Inspiration

We were frustrated. Every time we wanted to organize a casual meetup — a coffee chat, a sunset hike, a board game night — we faced the same choice: spam a group chat with fragmented details, or wrestle with bloated event platforms that demand accounts, payments, and 20 minutes of configuration. Luma is powerful, but it's built for professional community managers, not spontaneous humans. We wanted something as fast as posting a tweet, as simple as sharing a link. Pulse was born from the belief that bringing people together should take seconds, not minutes.

What it does

Pulse is a frictionless event creation platform. Anyone can create a beautiful, shareable event page in under 60 seconds — no account required. Creators pick a time, place (with Google Maps autocomplete), and description; Pulse generates a clean, unique URL instantly. Attendees RSVP with just their name and email — no login, no app download, no friction. Events can be private (invite-only via link) or listed publicly for community discovery. It's the fastest path from "let's meet up" to "see you there."

How we built it

We chose TanStack Start for its full-stack React capabilities and file-based routing, letting us move fast without sacrificing type safety. Neon PostgreSQL gave us a serverless database that scales to zero, perfect for a hackathon project. Drizzle ORM kept our database interactions clean and fully typed. For the UI, we leaned on Tailwind CSS and shadcn/ui to build a polished, responsive interface without writing custom CSS. Google Maps Platform powers location search and display. We deployed to Vercel for instant, zero-config hosting. The entire stack was chosen for one reason: speed of development without compromising user experience.

Challenges we ran into

The RSVP paradox: We wanted zero friction for attendees, but needed to prevent spam and handle waitlists. We solved this by requiring only email (no verification for MVP) and implementing simple status tracking ('confirmed' vs 'waitlist') server-side. Map integration complexity: Google Maps API keys and billing setup consumed more time than expected. We added clear error states and graceful fallbacks when maps fail to load. Database schema decisions: Balancing flexibility (optional fields) with query performance. We kept the schema flat and indexed aggressively on start_at and location fields. Time constraints: With only 24 hours, we had to ruthlessly cut features — no recurring events, no payments, no email notifications. This constraint actually sharpened the product focus.

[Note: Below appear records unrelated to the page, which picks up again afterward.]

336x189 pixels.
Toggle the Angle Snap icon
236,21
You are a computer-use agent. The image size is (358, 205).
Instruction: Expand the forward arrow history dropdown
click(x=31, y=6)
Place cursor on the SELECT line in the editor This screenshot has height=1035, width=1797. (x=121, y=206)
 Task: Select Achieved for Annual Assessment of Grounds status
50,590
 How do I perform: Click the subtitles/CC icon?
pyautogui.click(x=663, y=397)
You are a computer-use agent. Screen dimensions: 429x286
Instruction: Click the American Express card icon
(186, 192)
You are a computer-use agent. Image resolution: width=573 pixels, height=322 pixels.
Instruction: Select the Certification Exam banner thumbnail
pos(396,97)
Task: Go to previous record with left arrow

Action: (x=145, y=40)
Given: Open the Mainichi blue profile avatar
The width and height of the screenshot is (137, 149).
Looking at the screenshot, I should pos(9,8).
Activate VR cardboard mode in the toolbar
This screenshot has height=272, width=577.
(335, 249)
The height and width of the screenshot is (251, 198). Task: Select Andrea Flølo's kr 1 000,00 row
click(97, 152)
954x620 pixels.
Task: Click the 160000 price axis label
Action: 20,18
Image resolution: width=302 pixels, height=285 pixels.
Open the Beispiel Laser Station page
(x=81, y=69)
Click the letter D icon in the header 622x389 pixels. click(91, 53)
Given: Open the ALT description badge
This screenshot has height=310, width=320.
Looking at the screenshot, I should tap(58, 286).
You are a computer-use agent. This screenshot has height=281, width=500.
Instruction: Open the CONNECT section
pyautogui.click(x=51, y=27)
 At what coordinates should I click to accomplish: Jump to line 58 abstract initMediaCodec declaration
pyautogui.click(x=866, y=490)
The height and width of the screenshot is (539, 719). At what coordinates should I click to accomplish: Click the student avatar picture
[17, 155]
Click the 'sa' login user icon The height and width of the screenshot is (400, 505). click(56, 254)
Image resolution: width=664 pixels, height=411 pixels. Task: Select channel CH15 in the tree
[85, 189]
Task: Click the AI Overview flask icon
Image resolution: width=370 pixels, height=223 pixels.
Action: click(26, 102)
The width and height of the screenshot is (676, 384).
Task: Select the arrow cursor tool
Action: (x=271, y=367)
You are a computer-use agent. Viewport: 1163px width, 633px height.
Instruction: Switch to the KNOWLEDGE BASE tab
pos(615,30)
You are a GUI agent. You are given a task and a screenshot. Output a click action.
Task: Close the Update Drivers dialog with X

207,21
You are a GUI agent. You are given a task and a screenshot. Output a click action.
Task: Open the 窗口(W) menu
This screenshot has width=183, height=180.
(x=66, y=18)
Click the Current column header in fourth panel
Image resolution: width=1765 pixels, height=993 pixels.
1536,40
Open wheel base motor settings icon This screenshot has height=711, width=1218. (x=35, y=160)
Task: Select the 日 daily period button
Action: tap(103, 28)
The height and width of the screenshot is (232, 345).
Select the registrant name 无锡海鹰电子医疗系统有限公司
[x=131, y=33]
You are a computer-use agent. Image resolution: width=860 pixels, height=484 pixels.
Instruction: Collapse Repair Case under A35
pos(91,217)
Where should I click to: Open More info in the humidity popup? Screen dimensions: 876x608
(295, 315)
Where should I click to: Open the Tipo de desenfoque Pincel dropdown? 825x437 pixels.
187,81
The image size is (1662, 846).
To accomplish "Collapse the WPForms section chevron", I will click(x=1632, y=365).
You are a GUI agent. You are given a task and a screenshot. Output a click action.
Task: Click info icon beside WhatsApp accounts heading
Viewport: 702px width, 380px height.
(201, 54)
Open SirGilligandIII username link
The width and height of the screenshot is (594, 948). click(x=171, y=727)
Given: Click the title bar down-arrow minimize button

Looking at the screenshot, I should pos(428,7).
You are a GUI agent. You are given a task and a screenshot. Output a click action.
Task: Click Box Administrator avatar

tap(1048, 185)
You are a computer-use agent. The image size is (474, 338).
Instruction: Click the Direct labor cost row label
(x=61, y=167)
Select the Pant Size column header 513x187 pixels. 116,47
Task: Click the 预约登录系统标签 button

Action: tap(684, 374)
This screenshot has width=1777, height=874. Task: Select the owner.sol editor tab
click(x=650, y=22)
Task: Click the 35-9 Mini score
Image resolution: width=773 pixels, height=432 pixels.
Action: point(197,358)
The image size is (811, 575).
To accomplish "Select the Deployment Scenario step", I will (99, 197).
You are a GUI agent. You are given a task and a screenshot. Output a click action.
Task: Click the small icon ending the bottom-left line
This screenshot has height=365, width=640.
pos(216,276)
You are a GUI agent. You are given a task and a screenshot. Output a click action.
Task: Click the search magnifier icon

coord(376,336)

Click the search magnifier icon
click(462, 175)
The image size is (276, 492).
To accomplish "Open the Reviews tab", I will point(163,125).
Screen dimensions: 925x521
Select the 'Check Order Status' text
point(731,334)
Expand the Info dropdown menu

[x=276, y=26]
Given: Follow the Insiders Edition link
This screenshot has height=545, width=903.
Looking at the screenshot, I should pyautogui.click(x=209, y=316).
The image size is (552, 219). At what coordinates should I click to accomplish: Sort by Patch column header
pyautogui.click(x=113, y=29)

Accomplishments that we're proud of

Sub-60-second event creation — we timed it. From landing page to shareable link, it really works. Zero-login RSVP flow — attendees never hit a auth wall, yet creators still get clean RSVP lists. Real-time map discovery — the public events page shows live gatherings on an interactive map, creating genuine "what's happening near me" serendipity. Mobile-first polish — the entire experience feels native on phones, where most spontaneous planning happens. Type safety end-to-end — with TanStack Router and Drizzle, we caught bugs at build time, not runtime, crucial for rapid iteration.

What we learned

Friction is the enemy of social software. Every additional click, every forced account creation, kills momentum. We learned to measure success in seconds-to-shareable-link, not feature count. Serverless databases are hackathon gold — Neon's auto-scaling and branching let us focus on product, not infrastructure. File-based routing accelerates development — no route configuration, no boilerplate, just create a file and ship. Constraints drive clarity — cutting notifications, payments, and complex auth forced us to nail the core loop. We also learned that good error messages matter more than perfect uptime — when APIs fail, users need to know why and what to do next.

What's next for Pulse

Smart notifications — Email and SMS reminders 24 hours before events, plus waitlist promotion when spots open up. Recurring events — "Every Thursday" meetups without recreating each week. Payment integration — Optional ticket sales for creators who need it, keeping free events as the default. Mobile app — A lightweight PWA for push notifications and offline ticket access. Community features — Follow creators, event series, and interest-based recommendations. Icebreakers — Auto-generated conversation starters based on attendee profiles ("Ask Sarah about her photography project"). Analytics dashboard — Track social velocity (RSVPs per hour), referral sources, and repeat attendance rates.

The vision remains unchanged: technology that disappears, leaving only human connection.